Eccezione italiana”. Così san Giovanni Paolo II ha più volte definito la nostra nazione.
“Eccezione” rispetto a orientamenti radicati appena fuori dai nostri confini o nelle principali istituzioni europee: ciò che ci ha fatto opporre qualche resistenza alla pesante invadenza libertaria, difendere il Crocifisso nei luoghi pubblici, ospitare in concreto e senza barriere centinaia di migliaia di persone in fuga da persecuzioni e da guerre, mantenere un tessuto sociale lacerato ma non atomizzato.
È una “eccezione” che esiste perché, nonostante gli attacchi furibondi e negli ultimi tempi intensificati, in Italia la famiglia regge ancora. È come una casa bombardata, rispetto alla quale negli ultimi anni le istituzioni nazionali si sono concentrate a demolire quel poco che è rimasto in piedi; ma è una casa nelle cui stanze ancora non picconate trovano soluzione problemi e contrasti che altrove esploderebbero.
Quasi per nulla rappresentate in parlamento e nel governo, il 20 giugno le famiglie italiane si ritrovano a Roma, in piazza San Giovanni, per dirla in prima persona e senza mediazioni. Non ce l’hanno con qualcuno o con qualcosa: racconteranno le difficoltà della loro esistenza concreta e rivendicheranno il dovere e il diritto di educare i propri bambini. Lo slogan “difendiamo i nostri figli” non ha nulla di ideologico, anzi ripudia la “colonizzazione ideologica” – per riprendere papa Francesco – costituita dalla imposizione del gender a scuola.

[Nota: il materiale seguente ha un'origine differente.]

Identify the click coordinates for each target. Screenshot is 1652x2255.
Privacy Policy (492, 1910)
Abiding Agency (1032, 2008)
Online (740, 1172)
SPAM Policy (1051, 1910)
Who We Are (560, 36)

Chi ha avuto la ventura di girare l’Italia man mano che è cresciuto lo sforzo di “istruire al gender” fin dalla scuola materna, ha constatato la preoccupazione di tanti genitori: mandiamo i figli a scuola perché imparino l’italiano e le tabelline, e ci tornano a casa “rieducati” da esponenti lgbt su aspetti che solo noi genitori siamo abilitati ad affrontare con la delicatezza del colloquio personale! Non si può fare nulla? È la domanda che segue lo smarrimento. Certo, in tante scuole i genitori si organizzano; quando è necessario – o da soli o accompagnati da un avvocato – affrontano l’insegnante o il direttore scolastico. Il senso della manifestazione del 20 giugno non è surrogare la maggiore attenzione oggi richiesta a un padre e a una madre di fronte a ciò che penetra nella scuola: è incoraggiare questi sforzi, collegarli, rendere evidente che non si tratta di qualche pattuglia di genitori retrò, ma a un popolo unito e numeroso. Un popolo che non intende mandare i figli nei “campi di indottrinamento” (altra espressione del Papa), che non rilascia deleghe educative e che, insoddisfatto di chi potrebbe rappresentarlo, si esprime in prima persona.
Per questo da parte di chi ha lanciato l’iniziativa non c’è alcun richiamo se non il titolo della stessa; non c’è un elenco di associazioni o movimenti, pur se più d’uno di essi si impegna perché intervengano i propri: protagoniste sono le famiglie, non le sigle. Non sono cercate sponsorizzazioni: in piazza ci saranno laici, cristiani e non, che sentono la responsabilità del momento e la esercitano convinti che il loro ruolo non dipenda da autorizzazioni o permessi. E non è neanche il bis del Family day: otto anni trascorsi dal maggio 2007 sono tanti; il quadro normativo riguardante la famiglia è mutato profondamente. Non è un remake. Può essere se mai l’inizio di un rapporto diverso fra famiglie e istituzioni: anche a proposito di disegni di legge in discussione, i pochi senatori e deputati che mantengono posizioni ragionevoli ne trarranno sostegno, gli altri non potranno ignorare che una parte di Italia non condivide imposizioni ideologiche. È quella parte che ancora adesso tiene in piedi un pezzo di “eccezione italiana”. E poiché è una “felice eccezione”, piazza San Giovanni è chiamata a dare speranza che la nostra nazione resti in tal senso “eccezionale”.